Thanks for the comment, and I used to agree with just about everything you said.
However, there's nothing at all wrong with "marketing-speak". It's based on psychology: people skim, bolding is used to emphasize importance, and money back guarantees - well, they're exactly what they mean.
For most things, I personally prefer easily digestible content over blocks and blocks of text.
So you've made around 3 sales per hour since you've submitted it.
Assuming 3 sales/hr directly from HN, that is encouraging.
I don't know how anyone can verify 3 sales/hr from HN only from that screenshot, however. Sorry my thirst is unquenched, it's just this whole deal reminds me of ClickBank sales where fudging screenshots and hyping and bullshitting others is fairly commonplace.

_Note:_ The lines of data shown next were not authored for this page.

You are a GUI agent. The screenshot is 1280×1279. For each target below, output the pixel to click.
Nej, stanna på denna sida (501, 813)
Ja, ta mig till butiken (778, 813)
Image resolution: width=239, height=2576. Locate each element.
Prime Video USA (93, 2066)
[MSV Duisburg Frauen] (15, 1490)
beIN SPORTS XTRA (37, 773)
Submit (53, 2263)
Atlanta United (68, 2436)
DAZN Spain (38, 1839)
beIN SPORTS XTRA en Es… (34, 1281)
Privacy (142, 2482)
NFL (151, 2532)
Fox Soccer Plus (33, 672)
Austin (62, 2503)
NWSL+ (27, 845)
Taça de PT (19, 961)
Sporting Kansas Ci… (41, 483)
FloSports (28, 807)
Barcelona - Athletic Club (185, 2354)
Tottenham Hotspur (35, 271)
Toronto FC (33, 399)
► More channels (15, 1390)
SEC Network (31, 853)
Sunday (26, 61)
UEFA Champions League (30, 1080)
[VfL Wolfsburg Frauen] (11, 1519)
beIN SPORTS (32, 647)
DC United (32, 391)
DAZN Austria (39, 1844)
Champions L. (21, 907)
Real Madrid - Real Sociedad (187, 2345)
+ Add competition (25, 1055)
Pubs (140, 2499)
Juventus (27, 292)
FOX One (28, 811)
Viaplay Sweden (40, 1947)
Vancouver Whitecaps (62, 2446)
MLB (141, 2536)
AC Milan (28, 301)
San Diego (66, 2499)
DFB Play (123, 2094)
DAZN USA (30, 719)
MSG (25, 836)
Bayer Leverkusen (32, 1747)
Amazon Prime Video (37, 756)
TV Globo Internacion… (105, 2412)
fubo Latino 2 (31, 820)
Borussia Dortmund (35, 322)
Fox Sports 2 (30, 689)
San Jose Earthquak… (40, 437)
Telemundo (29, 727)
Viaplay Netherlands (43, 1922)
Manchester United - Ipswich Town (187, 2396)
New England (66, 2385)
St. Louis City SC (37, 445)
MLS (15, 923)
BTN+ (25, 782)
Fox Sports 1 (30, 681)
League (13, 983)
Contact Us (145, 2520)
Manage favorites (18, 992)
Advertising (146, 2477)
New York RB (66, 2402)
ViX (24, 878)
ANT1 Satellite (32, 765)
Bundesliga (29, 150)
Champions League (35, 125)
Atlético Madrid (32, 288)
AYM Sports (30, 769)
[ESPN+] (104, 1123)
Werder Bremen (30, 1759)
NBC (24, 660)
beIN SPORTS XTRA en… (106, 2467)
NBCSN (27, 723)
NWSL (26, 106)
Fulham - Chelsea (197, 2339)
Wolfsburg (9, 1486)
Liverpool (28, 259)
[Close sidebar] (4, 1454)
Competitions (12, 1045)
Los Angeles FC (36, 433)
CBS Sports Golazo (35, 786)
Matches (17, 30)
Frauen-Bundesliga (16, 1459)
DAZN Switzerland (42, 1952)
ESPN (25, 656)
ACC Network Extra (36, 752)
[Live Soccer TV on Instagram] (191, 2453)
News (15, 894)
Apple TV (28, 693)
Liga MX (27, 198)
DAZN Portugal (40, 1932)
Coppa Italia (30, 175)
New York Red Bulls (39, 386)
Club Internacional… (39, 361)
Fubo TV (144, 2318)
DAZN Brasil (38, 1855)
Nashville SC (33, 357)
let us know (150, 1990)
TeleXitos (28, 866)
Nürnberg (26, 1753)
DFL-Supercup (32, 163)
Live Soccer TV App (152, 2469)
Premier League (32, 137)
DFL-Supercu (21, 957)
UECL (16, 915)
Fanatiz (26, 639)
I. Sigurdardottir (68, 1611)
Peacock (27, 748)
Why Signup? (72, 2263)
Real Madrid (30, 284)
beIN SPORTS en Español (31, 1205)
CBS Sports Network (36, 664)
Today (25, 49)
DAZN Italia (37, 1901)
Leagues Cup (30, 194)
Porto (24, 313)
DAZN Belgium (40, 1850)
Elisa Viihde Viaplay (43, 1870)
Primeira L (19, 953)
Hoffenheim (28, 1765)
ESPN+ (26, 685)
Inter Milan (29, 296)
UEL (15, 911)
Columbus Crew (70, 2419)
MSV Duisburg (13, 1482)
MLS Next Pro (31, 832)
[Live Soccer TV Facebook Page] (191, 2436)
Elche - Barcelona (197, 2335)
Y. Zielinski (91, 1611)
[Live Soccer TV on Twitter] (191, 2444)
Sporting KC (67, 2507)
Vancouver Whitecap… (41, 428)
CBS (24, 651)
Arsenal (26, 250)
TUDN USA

I would believe 1 in 7 overall users click through, but I'm still curious who is doing it because I am a jaded, jaded marketer.
You'll just need to take my word on it - I'm not going to post ejunkie/PayPal creds :-)
Total uniques for the main article: 7,772
Total uniques for the sales page: 1,238
A 2% conversion rate (26 sales) isn't that far fetched. It was converting higher with the pre-HN traffic (about 6% on average).
take off the tinfoil hat, there's a reason you see that kind of copywriting and styling a lot...it works, and it works very well.
So long as the product being sold is legitimate, usage of that styling and copy is more than acceptable as it's a proven way to increase sales and conversions.